Youth sports event photography is a tough business. However; it does account for about 15-20% of our annual sales, so it is definitely worth doing. More importantly, it gives us a chance to spend time with our customers and to meet board members of parks that we are targeting for team and individual business. We see it as advertising to our most important customers and prospects all while generating revenue.
We stick to one rule religiously when shooting action photography. We do not post our photos online. Period. If we don’t post online, we will lose 10% of our sales. If we do post online, we will lose 90% of our sales. Kind of makes it a pretty easy rule to stick by.
However, when I start preparing for our action photography season each year, I go through a slight depression. I have terrible thoughts of dragging out the 100 lb. case full of old laptops and seeing which ones still work, dusting off the huge 18×20 tents, making sure all the 6 foot tables and chairs are in working condition, and untangling all those Ethernet and power cords. Then, knowing once everything is up and ready to go, I look at the setup and hate it.
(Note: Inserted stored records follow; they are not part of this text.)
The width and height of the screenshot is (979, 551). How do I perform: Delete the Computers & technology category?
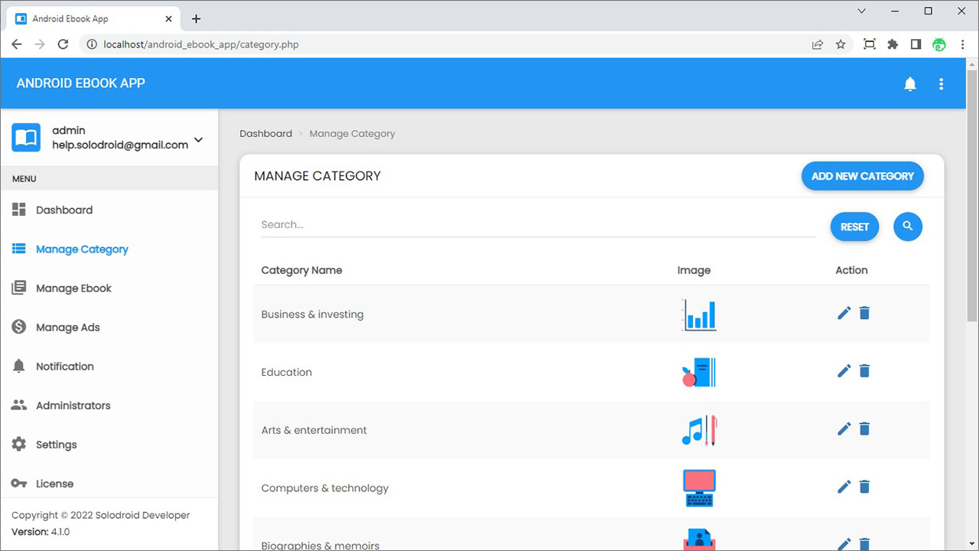864,487
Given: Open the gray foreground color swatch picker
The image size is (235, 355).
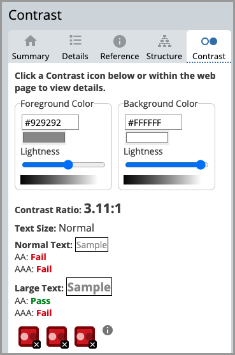Looking at the screenshot, I should [x=44, y=137].
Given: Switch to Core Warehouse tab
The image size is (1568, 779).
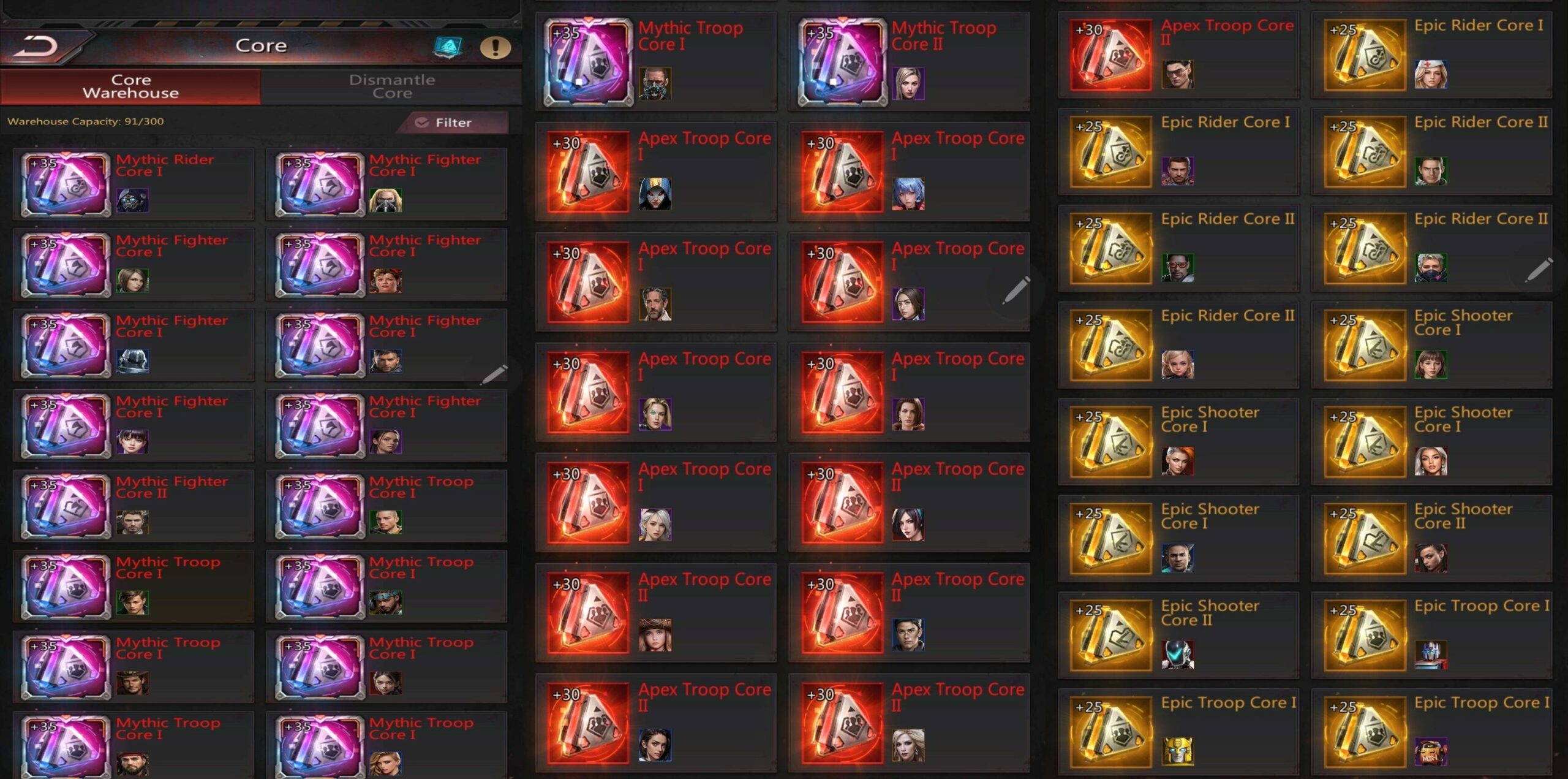Looking at the screenshot, I should [130, 86].
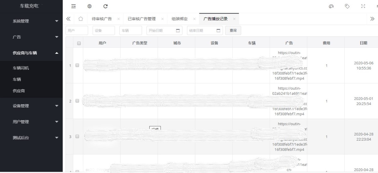Image resolution: width=378 pixels, height=173 pixels.
Task: Toggle fullscreen with the expand icon
Action: tap(363, 6)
So I desperately start researching online ways to improve our operation. How can we make this easier to setup and breakdown? How can we make it more appealing to our customers to view the photos of their athlete? How can we reduce glare so our customers can actually view the photos when they do visit our booth? We make small improvements each season, but we basically are stuck with the same general setup. Feeling defeated, I resign myself to the fact that we have to get through another year with what we have.
Until this season.
The first key to making everything easier for our company and our customers was to get rid of the ancient laptops and start using iPads. Sounds simple, but this problem is anything but simple. There were no viable options out there for large volume event software that could be displayed on iPads. Of course we could rig something together, but when you have invested time and money to be at an event, the last thing you want to do is mess with software and computers.
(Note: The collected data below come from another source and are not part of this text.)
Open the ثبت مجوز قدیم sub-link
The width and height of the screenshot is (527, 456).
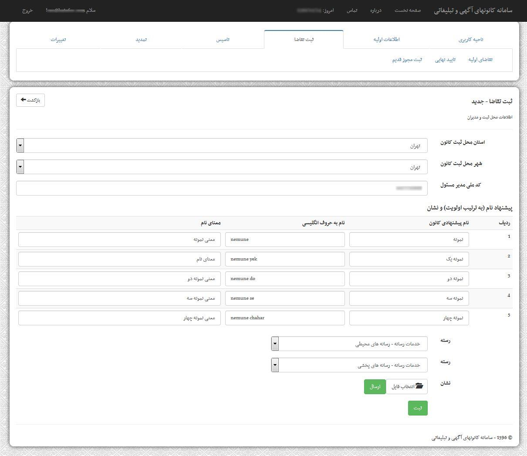(407, 60)
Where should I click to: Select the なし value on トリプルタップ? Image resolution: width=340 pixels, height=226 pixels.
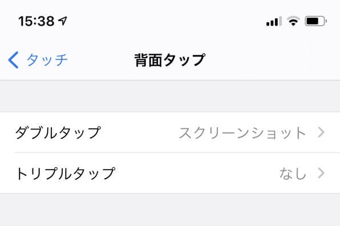(x=293, y=173)
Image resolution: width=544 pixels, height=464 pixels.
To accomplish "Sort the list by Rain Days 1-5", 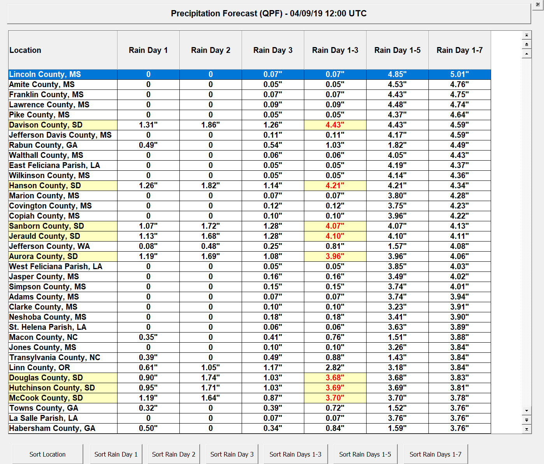I will 365,454.
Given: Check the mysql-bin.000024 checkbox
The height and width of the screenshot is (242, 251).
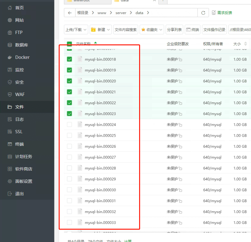Looking at the screenshot, I should point(69,125).
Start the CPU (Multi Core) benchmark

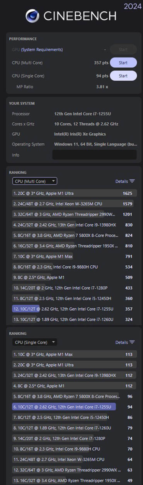(123, 63)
We needed a rock solid program.
After years of searching for the right programmer and/or software, we finally found developer Brian Barkwell of WellTech Software. He developed Fotobility, a software program that fits perfectly in our event workflow. Fotobility works without any internet connection and displays beautifully on any device. With the software problem solved, we then focused how we wanted to display our iPads.
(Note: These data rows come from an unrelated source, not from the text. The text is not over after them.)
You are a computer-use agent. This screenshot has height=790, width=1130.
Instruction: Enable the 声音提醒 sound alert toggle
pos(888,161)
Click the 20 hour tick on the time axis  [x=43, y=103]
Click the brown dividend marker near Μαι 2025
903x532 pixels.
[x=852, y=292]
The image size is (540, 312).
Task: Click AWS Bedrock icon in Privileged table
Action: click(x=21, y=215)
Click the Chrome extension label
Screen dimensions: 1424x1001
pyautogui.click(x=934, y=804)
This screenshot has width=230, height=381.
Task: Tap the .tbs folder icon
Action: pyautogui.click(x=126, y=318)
Through extensive research and comparison, the Wallee along with the Connect and Connect Lite was the only way to go. We were able to configure setups by using lights stands, adjustable arms, and clamps that I already owned. The setup has a much smaller footprint allowing us to fit 12 viewing stations in the smaller 10X20 pop up tent comfortably. All the gear from Tether Tools is rugged, durable, and allows for flexibility when setting up at different venues; not to mention the coolness factor. People just want to come and check out what is going on with all the iPads on display.
The sales results? So far this season, our sales have increased at each event from 20% – 50%. The look, flexibility, and performance of the system have all contributed to increased sales. Our tent no longer looks like a mess of rigged together components. It now looks like a place that professional photographers sell professional images.